1 Peter 3:18-22 18 For Christ also died for sins once for all, the just for the unjust, in order that He might bring us to God, having been put to death in the flesh, but made alive in the spirit; 19 in which also He went and made proclamation to the spirits now in prison, 20 who once were disobedient, when the patience of God kept waiting in the days of Noah, during the construction of the ark, in which a few, that is, *eight persons, were brought safely through the water. 21 And corresponding to that, baptism now saves you-- not the removal of dirt from the flesh, but an appeal to God for a good conscience-- through the resurrection of Jesus Christ,* 22 who is at the right hand of God, having gone into heaven, after angels and authorities and powers had been subjected to Him. 

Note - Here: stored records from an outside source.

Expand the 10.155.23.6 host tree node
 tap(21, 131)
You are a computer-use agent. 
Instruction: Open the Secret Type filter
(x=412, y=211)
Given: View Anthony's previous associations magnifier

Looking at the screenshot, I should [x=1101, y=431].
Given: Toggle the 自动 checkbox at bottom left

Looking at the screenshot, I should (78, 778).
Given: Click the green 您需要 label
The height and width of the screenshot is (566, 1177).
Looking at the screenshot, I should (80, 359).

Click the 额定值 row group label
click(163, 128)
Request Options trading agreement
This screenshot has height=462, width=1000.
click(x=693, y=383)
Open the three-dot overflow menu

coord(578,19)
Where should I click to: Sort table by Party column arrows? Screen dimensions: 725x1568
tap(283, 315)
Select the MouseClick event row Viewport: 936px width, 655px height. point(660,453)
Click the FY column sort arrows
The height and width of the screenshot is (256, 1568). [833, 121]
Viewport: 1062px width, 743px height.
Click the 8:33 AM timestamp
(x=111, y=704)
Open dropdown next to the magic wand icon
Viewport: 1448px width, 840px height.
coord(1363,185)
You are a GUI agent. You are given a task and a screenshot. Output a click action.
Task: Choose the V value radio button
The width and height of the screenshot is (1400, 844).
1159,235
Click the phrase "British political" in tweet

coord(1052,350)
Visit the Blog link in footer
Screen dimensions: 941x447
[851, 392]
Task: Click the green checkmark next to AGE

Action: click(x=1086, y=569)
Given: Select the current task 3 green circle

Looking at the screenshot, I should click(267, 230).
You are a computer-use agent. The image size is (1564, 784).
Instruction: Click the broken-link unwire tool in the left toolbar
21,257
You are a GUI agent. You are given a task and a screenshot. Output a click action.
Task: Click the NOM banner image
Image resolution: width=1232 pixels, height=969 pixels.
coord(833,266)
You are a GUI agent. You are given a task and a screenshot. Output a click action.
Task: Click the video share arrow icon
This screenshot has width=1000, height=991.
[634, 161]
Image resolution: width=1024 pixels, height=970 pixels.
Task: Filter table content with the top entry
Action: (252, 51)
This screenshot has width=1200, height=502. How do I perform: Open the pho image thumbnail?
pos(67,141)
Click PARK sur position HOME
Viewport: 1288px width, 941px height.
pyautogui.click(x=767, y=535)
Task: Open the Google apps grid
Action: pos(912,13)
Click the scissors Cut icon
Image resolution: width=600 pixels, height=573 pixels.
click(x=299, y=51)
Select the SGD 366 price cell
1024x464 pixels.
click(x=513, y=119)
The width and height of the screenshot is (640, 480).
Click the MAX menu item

Peter makes a connection between the Flood and baptism. Interestingly, the only ones who were "immersed" in the Flood were the wicked who were judged... The baptism referred to in this passage is the "inner" baptism; the cleansing of our souls which comes as a result of our union to Christ and His resurrection...

Another passage that uses similar terminology is the following:

1 Corinthians 10:1-2 For I do not want you to be unaware, brethren, that our fathers were all under the cloud, and all passed through the sea; 2 and all were baptized into Moses in the cloud and in the sea;

Again, this baptism signifies union, not immersion. Once again, we know what happened to those who were "immersed" at the Red Sea... 

By the way, I personally don't believe immersion invalidates one's baptism, but I have a hard time seeing where one gets the idea from the Scriptures.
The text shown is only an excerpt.